● **TEXT PASSAGE**
It was about 12 years ago and I was getting to know a woman who I would soon start dating. I don’t tell you this story with pride, but with shame. It really embarrasses me.
This woman had a brilliant mind. She was talented enough to do anything she wanted. Her competence, talent and intelligence were stunning. She could have done something really impressive if she had wanted, but what she really wanted was to be a teacher. She had received her degree and was about to start teaching.
That seemed like a waste to me. I thought she could do something so much more “impressive.” I don’t remember what I said, but I was trying to nudge her into thinking about something bigger. I was probably a bit condescending about it. You see, if she was going to be in my life, I wanted her to do something more impressive. I wanted to make her into what I thought she ought to be. I wasn’t honest enough with myself about it at the time to know this, but I made her career choice all about me.
I’m not a control freak, but I’m happier if you do things “the right way.” My way.
One of my core problems is my compulsion to reform everything around me, including other people. It’s not that I don’t also want to fix myself. I do. I want to fix the entire world around me — and that includes other people. This is really a problem of me needing control.
My world felt completely out of control when I was a child, so I learned to obsess about performing correctly — trying to be perfect to avoid criticism — and that led me to believe everyone needed to perform exactly in accordance with my standards. If I focused obsessively on trying to get myself and other people to meet those standards, it distracted me from realizing how little control I actually had.

● **DATASET EXCERPT**

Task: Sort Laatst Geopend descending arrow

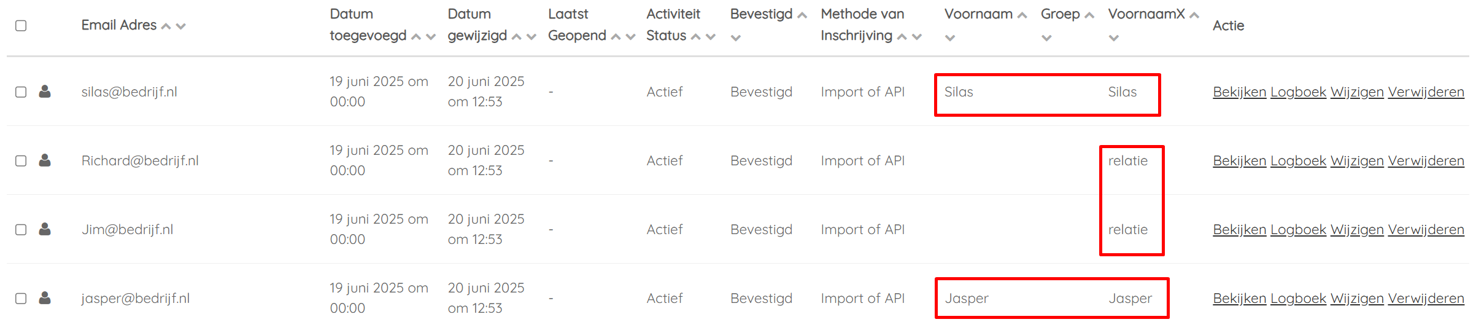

● **STATED TASK**
Using the essay about the urge to reform other people, explain why the writer came to expect everyone to perform exactly according to the writer's standards.

● **ANSWER FOR THIS EXERCISE**
The writer's world felt completely out of control in childhood, so the writer learned to obsess about performing correctly, trying to be perfect to avoid criticism. That habit led to the belief that everyone else had to meet the same standards. Focusing obsessively on getting the writer and others to meet them distracted the writer from realizing how little control the writer actually had.